After deploying Tabnine enterprise for regulated environments, here's what the actual process looks like versus what the sales demo shows you.
What They Show You vs Reality
Sales Demo: "Simple Helm install, works in minutes!"
Reality: Budget 2-3 weeks for initial deployment, another week for production hardening.
The official installation guide assumes your Kubernetes cluster is pristine and your network policies are permissive. Neither is true in enterprise environments.
Pre-Deployment Requirements Nobody Mentions
Before you even touch the Helm chart, you need:
Network Security Clearance: Your security team needs to approve outbound connections to Tabnine's model servers, even for "air-gapped" deployments. The air-gapped version still needs internet access during initial setup for license validation.
Storage Class Configuration: The default Helm chart uses dynamic
storage provisioning. If your cluster uses custom storage classes or has restricted PV policies, the deployment fails silently. Set this explicitly:
persistence:
storageClass: "your-approved-storage-class"
size: "100Gi" # Models are huge
RBAC Policy Reviews: Tabnine's service account needs cluster-wide permissions for auto-scaling and model management. Most enterprise security policies require explicit RBAC reviews for these permissions.
The Memory Usage Reality Check
The documentation says "8GB recommended" but that's for development workloads. In production with 50+ developers, I've seen Tabnine consume 20-30GB during model loading phases.
What actually happens: Tabnine loads multiple language models into memory simultaneously. Each model is 2-4GB, and it keeps previous versions in memory during updates. Without proper resource limits, it will consume all available cluster memory.
Resource planning: Allocate 16GB base + roughly 500MB per concurrent user. For 100 developers, that's around 65-70GB minimum. The enterprise licensing cost suddenly makes more sense when you factor in infrastructure requirements.
Custom Model Training Complications
One of Tabnine's selling points is training custom models on your private codebase. The reality is more complex:
Training Requires Separate Infrastructure: You can't train models on the same cluster serving completions. Training jobs need GPU nodes and significantly more memory. Budget additional infrastructure costs.
Model Distribution Lag: After training, distributing custom models to all Tabnine instances takes 6-12 hours.
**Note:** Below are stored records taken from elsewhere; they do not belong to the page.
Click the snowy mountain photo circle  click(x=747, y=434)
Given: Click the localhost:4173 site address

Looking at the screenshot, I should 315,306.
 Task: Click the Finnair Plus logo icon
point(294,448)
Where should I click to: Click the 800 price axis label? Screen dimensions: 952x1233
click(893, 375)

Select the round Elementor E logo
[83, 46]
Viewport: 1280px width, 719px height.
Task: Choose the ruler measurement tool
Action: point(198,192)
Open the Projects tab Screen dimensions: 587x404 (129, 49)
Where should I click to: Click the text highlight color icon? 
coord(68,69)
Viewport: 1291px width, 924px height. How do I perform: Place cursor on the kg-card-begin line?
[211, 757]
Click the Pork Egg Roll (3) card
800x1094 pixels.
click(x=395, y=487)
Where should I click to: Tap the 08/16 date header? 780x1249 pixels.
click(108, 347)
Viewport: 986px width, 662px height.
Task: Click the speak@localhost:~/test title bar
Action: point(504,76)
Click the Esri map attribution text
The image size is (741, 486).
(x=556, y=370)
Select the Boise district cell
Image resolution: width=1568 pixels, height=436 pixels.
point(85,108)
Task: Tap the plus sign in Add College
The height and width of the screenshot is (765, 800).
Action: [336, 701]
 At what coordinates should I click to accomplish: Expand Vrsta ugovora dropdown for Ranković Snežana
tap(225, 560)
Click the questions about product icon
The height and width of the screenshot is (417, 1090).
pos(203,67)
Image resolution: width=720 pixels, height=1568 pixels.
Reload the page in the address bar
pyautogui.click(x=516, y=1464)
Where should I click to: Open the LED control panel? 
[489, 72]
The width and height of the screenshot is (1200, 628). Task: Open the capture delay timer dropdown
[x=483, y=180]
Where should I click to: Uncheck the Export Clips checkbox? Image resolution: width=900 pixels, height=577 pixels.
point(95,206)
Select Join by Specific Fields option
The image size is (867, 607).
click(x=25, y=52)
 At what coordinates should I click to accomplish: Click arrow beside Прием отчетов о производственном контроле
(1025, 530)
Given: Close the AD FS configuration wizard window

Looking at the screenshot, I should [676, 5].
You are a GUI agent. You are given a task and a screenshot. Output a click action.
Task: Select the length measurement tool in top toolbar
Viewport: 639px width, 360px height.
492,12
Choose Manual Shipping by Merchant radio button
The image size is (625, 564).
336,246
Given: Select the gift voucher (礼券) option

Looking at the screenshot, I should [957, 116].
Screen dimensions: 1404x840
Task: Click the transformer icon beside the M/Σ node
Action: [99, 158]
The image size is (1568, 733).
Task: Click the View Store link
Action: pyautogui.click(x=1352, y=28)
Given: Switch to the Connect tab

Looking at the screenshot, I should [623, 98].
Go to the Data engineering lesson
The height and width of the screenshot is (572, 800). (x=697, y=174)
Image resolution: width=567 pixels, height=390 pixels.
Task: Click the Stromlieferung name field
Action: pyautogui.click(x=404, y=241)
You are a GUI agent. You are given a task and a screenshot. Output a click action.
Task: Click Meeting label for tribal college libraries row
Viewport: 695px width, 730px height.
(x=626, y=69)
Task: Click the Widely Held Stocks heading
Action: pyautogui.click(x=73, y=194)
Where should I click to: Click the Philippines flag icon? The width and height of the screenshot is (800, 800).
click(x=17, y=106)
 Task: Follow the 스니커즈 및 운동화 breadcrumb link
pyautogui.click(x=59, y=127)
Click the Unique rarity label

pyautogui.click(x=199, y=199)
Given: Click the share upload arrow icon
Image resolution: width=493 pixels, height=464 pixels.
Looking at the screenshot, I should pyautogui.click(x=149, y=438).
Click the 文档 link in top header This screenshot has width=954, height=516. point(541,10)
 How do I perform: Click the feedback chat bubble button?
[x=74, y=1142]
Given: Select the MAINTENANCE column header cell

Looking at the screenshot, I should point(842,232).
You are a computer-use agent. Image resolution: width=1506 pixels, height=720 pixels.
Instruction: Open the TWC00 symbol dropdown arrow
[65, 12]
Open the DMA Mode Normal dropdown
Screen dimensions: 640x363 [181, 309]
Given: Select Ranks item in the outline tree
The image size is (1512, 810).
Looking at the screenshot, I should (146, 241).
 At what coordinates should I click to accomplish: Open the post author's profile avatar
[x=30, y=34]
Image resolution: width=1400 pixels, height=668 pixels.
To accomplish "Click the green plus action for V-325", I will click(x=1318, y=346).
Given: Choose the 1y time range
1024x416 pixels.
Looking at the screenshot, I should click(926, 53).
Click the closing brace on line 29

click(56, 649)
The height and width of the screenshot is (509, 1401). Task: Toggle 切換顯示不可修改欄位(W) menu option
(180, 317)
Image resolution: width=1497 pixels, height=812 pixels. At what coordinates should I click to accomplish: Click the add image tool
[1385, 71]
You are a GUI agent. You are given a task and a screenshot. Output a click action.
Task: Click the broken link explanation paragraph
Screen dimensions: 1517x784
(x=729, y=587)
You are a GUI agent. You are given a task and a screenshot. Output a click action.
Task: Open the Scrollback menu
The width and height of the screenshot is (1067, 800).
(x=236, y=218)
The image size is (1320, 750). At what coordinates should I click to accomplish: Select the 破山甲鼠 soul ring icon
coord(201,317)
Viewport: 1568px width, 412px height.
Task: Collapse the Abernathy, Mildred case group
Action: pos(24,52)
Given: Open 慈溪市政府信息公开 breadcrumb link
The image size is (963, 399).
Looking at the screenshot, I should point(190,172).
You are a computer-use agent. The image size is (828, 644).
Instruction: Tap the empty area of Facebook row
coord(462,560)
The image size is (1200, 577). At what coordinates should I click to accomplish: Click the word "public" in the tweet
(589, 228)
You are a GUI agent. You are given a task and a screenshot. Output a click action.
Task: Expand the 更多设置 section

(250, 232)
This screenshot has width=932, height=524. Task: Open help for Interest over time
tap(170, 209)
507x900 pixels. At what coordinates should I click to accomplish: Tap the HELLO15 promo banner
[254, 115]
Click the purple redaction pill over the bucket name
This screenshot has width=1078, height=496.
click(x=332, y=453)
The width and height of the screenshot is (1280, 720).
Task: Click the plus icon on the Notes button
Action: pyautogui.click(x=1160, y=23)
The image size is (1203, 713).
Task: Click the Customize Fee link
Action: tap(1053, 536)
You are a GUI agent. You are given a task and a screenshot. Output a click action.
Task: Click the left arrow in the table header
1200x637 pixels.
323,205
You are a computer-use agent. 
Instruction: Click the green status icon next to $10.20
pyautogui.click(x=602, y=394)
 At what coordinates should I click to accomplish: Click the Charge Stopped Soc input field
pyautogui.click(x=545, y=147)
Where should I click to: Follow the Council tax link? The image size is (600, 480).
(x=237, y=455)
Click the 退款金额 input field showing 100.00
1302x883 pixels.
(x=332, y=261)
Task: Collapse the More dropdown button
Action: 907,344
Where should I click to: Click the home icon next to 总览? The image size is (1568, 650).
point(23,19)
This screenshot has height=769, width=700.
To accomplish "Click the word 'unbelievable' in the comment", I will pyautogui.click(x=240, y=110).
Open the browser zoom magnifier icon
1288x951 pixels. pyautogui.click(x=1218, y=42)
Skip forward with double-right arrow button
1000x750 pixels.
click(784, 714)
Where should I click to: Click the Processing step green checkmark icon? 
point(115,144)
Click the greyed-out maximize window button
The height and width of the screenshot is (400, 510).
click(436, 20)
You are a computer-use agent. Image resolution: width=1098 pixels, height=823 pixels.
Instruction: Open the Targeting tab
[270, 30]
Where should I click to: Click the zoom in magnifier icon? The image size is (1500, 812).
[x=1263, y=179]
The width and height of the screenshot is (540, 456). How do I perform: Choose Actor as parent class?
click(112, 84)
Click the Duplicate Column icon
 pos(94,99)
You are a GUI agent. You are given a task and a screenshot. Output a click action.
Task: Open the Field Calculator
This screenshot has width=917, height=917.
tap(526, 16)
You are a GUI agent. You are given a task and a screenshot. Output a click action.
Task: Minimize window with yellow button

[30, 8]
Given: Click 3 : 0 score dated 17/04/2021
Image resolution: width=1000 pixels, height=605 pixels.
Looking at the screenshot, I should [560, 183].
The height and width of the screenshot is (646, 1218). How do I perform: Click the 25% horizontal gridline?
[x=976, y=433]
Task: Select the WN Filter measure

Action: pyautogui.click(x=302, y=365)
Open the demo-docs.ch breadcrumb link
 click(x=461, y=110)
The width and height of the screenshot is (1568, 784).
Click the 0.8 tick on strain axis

During this window, developers get inconsistent suggestions.
Version Management Nightmare: There's no clean way to rollback to previous model versions if the new training data degrades performance. You need to implement your own model versioning system.
Integration with Corporate SSO
The SSO integration works, but not smoothly. Tabnine supports SAML and OIDC, but the implementation has quirks:
Session Timeout Issues: Tabnine doesn't handle SSO token refresh gracefully. Users get random "authentication required" popups throughout the day.
Group Mapping Problems: If your SSO uses nested groups or complex attribute mapping, user provisioning breaks. You'll need custom scripts to sync user permissions.
VPN Dependencies: Many enterprises require VPN for internal services. Tabnine doesn't cache authentication tokens locally, so every completion request hits the authentication server. This adds 200-500ms latency per suggestion when using VPN.
The documentation assumes simple username/password auth. Real enterprise authentication is messier.